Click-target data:
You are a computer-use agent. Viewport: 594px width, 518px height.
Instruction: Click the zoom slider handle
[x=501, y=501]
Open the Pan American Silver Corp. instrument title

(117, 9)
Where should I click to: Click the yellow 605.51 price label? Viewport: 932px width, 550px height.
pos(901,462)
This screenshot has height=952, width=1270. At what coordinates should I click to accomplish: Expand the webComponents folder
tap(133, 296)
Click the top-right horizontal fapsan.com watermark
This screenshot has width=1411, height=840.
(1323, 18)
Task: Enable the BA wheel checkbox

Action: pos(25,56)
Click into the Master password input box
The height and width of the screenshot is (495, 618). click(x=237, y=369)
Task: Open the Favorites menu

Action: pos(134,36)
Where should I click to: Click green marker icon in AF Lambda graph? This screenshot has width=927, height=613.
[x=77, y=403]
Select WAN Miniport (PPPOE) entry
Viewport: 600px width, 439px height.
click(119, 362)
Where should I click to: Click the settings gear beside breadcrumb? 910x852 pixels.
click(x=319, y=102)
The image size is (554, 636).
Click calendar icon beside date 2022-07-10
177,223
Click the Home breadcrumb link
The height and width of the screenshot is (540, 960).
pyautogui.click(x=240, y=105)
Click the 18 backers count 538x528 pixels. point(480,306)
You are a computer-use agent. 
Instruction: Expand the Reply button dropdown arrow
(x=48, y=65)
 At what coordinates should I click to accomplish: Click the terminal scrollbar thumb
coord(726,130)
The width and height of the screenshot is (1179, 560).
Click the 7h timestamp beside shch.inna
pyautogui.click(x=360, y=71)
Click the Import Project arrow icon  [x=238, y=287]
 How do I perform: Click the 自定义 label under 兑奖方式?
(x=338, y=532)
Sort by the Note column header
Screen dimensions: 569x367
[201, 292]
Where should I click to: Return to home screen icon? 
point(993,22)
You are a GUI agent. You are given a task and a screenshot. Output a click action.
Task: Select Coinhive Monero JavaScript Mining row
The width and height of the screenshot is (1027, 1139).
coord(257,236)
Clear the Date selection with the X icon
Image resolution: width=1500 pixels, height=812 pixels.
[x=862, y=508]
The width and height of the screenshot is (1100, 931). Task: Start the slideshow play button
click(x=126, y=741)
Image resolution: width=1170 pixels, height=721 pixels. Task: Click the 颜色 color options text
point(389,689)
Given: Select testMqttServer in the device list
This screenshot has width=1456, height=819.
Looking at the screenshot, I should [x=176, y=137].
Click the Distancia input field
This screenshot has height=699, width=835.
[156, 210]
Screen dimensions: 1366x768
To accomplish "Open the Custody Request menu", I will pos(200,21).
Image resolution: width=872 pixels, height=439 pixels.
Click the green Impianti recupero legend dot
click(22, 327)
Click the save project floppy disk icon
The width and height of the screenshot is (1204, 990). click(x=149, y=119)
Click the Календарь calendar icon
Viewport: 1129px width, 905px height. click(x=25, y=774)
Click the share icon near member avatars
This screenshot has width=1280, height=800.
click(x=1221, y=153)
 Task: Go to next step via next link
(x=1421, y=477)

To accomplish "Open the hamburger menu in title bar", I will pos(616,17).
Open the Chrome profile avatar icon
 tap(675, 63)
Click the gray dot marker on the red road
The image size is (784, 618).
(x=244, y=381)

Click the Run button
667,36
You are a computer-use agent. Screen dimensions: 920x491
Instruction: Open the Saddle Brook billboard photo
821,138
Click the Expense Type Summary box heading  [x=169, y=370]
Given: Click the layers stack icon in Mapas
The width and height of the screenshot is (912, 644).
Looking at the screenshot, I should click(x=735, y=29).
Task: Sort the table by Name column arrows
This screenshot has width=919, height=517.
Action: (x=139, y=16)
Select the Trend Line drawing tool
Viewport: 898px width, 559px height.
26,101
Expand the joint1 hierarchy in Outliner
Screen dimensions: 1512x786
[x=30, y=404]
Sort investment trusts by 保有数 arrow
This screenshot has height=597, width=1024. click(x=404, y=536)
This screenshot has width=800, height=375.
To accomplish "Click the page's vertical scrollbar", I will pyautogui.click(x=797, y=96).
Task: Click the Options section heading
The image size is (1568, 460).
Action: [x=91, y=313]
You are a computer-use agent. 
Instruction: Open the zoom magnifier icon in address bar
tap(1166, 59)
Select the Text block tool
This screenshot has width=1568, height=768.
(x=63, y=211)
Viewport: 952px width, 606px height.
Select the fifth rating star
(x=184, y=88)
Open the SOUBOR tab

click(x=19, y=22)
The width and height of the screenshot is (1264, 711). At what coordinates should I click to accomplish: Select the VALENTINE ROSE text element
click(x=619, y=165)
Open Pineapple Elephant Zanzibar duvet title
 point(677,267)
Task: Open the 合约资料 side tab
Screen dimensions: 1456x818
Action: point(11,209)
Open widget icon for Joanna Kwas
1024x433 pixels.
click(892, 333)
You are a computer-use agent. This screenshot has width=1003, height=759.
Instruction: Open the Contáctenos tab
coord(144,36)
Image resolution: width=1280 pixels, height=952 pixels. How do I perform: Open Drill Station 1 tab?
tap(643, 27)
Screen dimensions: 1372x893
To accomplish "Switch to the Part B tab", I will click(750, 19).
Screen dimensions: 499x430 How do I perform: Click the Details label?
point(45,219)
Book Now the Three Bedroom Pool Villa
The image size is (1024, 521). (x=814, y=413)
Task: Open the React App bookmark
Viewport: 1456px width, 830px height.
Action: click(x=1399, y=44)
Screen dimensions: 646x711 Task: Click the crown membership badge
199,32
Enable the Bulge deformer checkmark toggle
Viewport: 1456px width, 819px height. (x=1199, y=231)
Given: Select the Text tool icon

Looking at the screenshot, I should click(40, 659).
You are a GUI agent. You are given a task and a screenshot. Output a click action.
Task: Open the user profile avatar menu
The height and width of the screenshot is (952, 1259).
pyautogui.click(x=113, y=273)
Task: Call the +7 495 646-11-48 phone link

> Aim:
Write out the lines from the start of the records up to and including the line with "pos(901,462)", keeping each one unchanged.

> Output for this task:
You are a computer-use agent. Viewport: 594px width, 518px height.
Instruction: Click the zoom slider handle
[x=501, y=501]
Open the Pan American Silver Corp. instrument title

(117, 9)
Where should I click to: Click the yellow 605.51 price label? Viewport: 932px width, 550px height.
pos(901,462)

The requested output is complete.